» STATED EXERCISE
Rewrite the rows below, replacing every "GUI agent" with "screen assistant" and leaving everything else unchanged.

» INPUT MATERIAL

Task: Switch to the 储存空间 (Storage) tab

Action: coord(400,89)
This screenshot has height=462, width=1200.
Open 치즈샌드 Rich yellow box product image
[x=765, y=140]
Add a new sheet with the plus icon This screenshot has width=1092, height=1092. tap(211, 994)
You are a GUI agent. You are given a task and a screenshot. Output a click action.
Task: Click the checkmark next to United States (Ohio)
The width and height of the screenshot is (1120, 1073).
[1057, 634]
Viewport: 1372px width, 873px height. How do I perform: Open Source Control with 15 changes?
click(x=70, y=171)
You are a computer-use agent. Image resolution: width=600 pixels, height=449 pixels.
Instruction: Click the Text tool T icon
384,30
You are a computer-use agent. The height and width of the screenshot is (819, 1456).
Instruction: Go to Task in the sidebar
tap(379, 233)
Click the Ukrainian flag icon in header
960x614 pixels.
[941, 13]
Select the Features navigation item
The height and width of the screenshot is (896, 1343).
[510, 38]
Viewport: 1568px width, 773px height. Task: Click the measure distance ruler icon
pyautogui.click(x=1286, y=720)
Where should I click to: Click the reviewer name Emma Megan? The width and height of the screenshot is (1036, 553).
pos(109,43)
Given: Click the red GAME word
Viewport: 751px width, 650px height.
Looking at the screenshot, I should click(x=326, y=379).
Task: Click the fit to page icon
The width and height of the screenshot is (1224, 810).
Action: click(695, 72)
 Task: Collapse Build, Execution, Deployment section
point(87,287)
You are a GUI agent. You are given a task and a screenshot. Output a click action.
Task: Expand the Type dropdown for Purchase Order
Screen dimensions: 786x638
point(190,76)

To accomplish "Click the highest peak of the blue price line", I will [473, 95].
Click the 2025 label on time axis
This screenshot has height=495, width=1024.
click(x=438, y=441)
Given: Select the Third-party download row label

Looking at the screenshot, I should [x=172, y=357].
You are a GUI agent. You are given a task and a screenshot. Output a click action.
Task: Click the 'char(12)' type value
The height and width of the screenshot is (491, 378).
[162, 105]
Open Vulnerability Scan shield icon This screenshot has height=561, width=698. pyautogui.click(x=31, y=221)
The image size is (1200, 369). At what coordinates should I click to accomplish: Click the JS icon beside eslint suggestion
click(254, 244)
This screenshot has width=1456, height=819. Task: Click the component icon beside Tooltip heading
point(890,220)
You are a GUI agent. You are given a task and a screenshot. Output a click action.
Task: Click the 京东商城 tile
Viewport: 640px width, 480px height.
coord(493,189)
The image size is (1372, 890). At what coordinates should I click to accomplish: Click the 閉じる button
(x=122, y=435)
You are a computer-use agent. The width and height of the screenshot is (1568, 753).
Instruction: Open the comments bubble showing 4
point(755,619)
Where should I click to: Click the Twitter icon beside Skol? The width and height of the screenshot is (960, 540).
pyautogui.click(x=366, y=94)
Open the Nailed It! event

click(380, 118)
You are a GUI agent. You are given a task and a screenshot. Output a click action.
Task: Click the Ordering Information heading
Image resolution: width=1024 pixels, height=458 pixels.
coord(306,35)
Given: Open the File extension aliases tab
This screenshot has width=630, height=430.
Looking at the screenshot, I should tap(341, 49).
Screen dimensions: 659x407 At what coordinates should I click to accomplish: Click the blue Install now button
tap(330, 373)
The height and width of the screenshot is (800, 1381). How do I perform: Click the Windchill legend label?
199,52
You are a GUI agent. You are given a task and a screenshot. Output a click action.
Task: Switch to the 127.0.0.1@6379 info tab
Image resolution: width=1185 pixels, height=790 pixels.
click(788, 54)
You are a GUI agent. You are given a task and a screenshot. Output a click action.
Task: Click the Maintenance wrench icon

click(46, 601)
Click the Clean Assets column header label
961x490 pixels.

» WRITTEN RESPONSE
Task: Switch to the 储存空间 (Storage) tab

Action: coord(400,89)
This screenshot has height=462, width=1200.
Open 치즈샌드 Rich yellow box product image
[x=765, y=140]
Add a new sheet with the plus icon This screenshot has width=1092, height=1092. tap(211, 994)
You are a screen assistant. You are given a task and a screenshot. Output a click action.
Task: Click the checkmark next to United States (Ohio)
The width and height of the screenshot is (1120, 1073).
[1057, 634]
Viewport: 1372px width, 873px height. How do I perform: Open Source Control with 15 changes?
click(x=70, y=171)
You are a computer-use agent. Image resolution: width=600 pixels, height=449 pixels.
Instruction: Click the Text tool T icon
384,30
You are a computer-use agent. The height and width of the screenshot is (819, 1456).
Instruction: Go to Task in the sidebar
tap(379, 233)
Click the Ukrainian flag icon in header
960x614 pixels.
[941, 13]
Select the Features navigation item
The height and width of the screenshot is (896, 1343).
[510, 38]
Viewport: 1568px width, 773px height. Task: Click the measure distance ruler icon
pyautogui.click(x=1286, y=720)
Where should I click to: Click the reviewer name Emma Megan? The width and height of the screenshot is (1036, 553).
pos(109,43)
Given: Click the red GAME word
Viewport: 751px width, 650px height.
Looking at the screenshot, I should click(x=326, y=379).
Task: Click the fit to page icon
The width and height of the screenshot is (1224, 810).
Action: click(695, 72)
 Task: Collapse Build, Execution, Deployment section
point(87,287)
You are a screen assistant. You are given a task and a screenshot. Output a click action.
Task: Expand the Type dropdown for Purchase Order
Screen dimensions: 786x638
point(190,76)

To accomplish "Click the highest peak of the blue price line", I will [473, 95].
Click the 2025 label on time axis
This screenshot has height=495, width=1024.
click(x=438, y=441)
Given: Select the Third-party download row label

Looking at the screenshot, I should [x=172, y=357].
You are a screen assistant. You are given a task and a screenshot. Output a click action.
Task: Click the 'char(12)' type value
The height and width of the screenshot is (491, 378).
[162, 105]
Open Vulnerability Scan shield icon This screenshot has height=561, width=698. pyautogui.click(x=31, y=221)
The image size is (1200, 369). At what coordinates should I click to accomplish: Click the JS icon beside eslint suggestion
click(254, 244)
This screenshot has width=1456, height=819. Task: Click the component icon beside Tooltip heading
point(890,220)
You are a screen assistant. You are given a task and a screenshot. Output a click action.
Task: Click the 京东商城 tile
Viewport: 640px width, 480px height.
coord(493,189)
The image size is (1372, 890). At what coordinates should I click to accomplish: Click the 閉じる button
(x=122, y=435)
You are a computer-use agent. The width and height of the screenshot is (1568, 753).
Instruction: Open the comments bubble showing 4
point(755,619)
Where should I click to: Click the Twitter icon beside Skol? The width and height of the screenshot is (960, 540).
pyautogui.click(x=366, y=94)
Open the Nailed It! event

click(380, 118)
You are a screen assistant. You are given a task and a screenshot. Output a click action.
Task: Click the Ordering Information heading
Image resolution: width=1024 pixels, height=458 pixels.
coord(306,35)
Given: Open the File extension aliases tab
This screenshot has width=630, height=430.
Looking at the screenshot, I should tap(341, 49).
Screen dimensions: 659x407 At what coordinates should I click to accomplish: Click the blue Install now button
tap(330, 373)
The height and width of the screenshot is (800, 1381). How do I perform: Click the Windchill legend label?
199,52
You are a screen assistant. You are given a task and a screenshot. Output a click action.
Task: Switch to the 127.0.0.1@6379 info tab
Image resolution: width=1185 pixels, height=790 pixels.
click(788, 54)
You are a screen assistant. You are given a task and a screenshot. Output a click action.
Task: Click the Maintenance wrench icon

click(46, 601)
Click the Clean Assets column header label
961x490 pixels.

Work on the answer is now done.